Transdermal Permeation and Skin Retention of Diclofenac and Etofenamate/Flufenamic Acid From Over-the-Counter Pain Relief Products.

Topical pain relief products differ in the type of drug, concentration, and formulation. All these factors influence the drug transit through the skin barrier, and its eventual retention in the skin as a reservoir for subsequent release. In addition, the drug potency can be different, which is important for the product efficacy. We studied here ex vivo human skin permeation and retention of five over-the-counter NSAID gels containing 2.32% diclofenac (DIC) and 5-10% etofenamate (ETF). The potency of the permeated/retained drug amounts were compared using a composite parameter, the Index of Relative Topical Anti-inflammatory Activity (IRTAA), which is calculated as the product of the skin permeation/retention and the drug relative potency. The IRTAAs of the DIC gel were 94-667-fold higher and 72-208-fold higher for transdermal delivery and skin retention, respectively, than IRTAAs of the ETF gels. These superior IRTAAs indicate that DIC delivered by this topical formulation would achieve a higher bioactivity and would form a potent drug reservoir relevant for its subsequent long-lasting release.

Visualization of Epidermal Reservoir Formation from Topical Diclofenac Gels by Raman Spectroscopy.

PURPOSE: This work investigated whether topical pain relief diclofenac gels can form a diclofenac reservoir in the epidermal and dermal layers of human skin.
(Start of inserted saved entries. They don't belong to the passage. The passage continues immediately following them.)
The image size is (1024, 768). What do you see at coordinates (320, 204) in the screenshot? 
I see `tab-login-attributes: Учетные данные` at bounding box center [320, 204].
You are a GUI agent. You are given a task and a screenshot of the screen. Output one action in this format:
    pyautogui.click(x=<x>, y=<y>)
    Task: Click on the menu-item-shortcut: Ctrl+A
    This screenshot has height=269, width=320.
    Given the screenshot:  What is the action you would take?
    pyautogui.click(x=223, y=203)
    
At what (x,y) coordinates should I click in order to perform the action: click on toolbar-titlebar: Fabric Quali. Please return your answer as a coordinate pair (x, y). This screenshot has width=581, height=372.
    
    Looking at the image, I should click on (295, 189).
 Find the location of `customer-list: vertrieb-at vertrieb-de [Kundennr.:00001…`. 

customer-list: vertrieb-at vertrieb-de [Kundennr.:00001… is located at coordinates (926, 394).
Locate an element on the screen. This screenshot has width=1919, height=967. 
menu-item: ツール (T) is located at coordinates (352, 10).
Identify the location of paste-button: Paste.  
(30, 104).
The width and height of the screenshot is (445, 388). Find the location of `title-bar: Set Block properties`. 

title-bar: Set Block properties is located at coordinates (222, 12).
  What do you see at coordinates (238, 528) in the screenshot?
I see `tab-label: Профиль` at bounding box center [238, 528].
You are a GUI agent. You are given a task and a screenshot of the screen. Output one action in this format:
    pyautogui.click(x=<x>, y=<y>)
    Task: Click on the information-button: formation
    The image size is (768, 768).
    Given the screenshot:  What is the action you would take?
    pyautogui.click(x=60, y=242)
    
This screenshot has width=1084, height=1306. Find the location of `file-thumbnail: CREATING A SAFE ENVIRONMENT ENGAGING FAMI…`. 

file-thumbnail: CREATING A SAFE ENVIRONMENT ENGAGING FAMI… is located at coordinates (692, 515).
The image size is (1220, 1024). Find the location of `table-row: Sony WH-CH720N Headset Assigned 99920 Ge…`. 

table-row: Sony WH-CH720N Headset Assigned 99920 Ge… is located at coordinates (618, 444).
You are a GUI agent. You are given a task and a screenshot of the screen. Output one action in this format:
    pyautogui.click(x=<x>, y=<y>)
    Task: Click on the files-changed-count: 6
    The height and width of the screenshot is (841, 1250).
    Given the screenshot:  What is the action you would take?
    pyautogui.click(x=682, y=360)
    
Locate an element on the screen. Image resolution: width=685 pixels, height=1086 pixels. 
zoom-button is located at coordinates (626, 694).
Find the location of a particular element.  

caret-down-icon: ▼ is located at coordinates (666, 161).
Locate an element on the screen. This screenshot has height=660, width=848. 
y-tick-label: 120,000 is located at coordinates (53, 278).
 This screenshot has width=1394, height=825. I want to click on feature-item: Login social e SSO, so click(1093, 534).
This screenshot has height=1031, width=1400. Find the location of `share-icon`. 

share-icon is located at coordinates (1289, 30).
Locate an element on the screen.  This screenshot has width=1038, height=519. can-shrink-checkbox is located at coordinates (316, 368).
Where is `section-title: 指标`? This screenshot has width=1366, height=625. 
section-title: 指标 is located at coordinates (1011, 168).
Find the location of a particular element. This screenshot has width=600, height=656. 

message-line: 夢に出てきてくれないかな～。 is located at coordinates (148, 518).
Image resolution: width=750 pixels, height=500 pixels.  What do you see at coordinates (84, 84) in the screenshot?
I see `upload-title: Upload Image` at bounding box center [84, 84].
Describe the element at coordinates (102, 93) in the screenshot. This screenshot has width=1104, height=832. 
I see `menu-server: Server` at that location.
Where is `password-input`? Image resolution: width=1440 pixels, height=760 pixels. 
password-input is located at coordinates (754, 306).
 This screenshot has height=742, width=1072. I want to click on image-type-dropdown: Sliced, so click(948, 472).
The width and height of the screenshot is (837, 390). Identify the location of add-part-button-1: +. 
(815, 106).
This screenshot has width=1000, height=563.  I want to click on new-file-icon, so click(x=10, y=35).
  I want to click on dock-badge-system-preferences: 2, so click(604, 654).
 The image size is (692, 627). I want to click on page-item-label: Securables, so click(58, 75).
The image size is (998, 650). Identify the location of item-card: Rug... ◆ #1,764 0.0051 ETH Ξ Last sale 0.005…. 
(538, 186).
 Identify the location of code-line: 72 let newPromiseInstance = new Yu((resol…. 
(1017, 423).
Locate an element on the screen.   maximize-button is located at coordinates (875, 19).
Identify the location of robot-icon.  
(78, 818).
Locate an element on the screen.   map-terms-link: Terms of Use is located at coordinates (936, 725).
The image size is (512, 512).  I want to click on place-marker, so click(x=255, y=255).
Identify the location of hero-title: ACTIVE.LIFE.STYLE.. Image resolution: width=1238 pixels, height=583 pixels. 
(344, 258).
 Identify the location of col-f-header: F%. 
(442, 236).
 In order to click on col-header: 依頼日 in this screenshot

METHODS: Excised human skin samples were treated with three topical diclofenac gels ex vivo and examined using Raman microscopy of transversally microtomed sections. The relative diclofenac concentration in the skin layers was calculated as the ratio of the integrated areas of bands characteristic of diclofenac (~445 cm-1) and skin (Amide I). A customized masking algorithm ensured that only diclofenac-specific signal was mapped in the resulting Raman images. RESULTS: A heterogenous spatial distribution of diclofenac was clearly visible in both the epidermis and the dermis in all samples, with a markedly higher diclofenac relative content and number of pixels above the detection limit in the epidermis compared to the dermis. CONCLUSION: The Raman images evidenced that the studied topical gels deliver diclofenac through the stratum corneum skin barrier and form a drug depot localized in the epidermis. The data are in line with earlier clinical findings that this depot acts like a true reservoir and enables sustained drug release.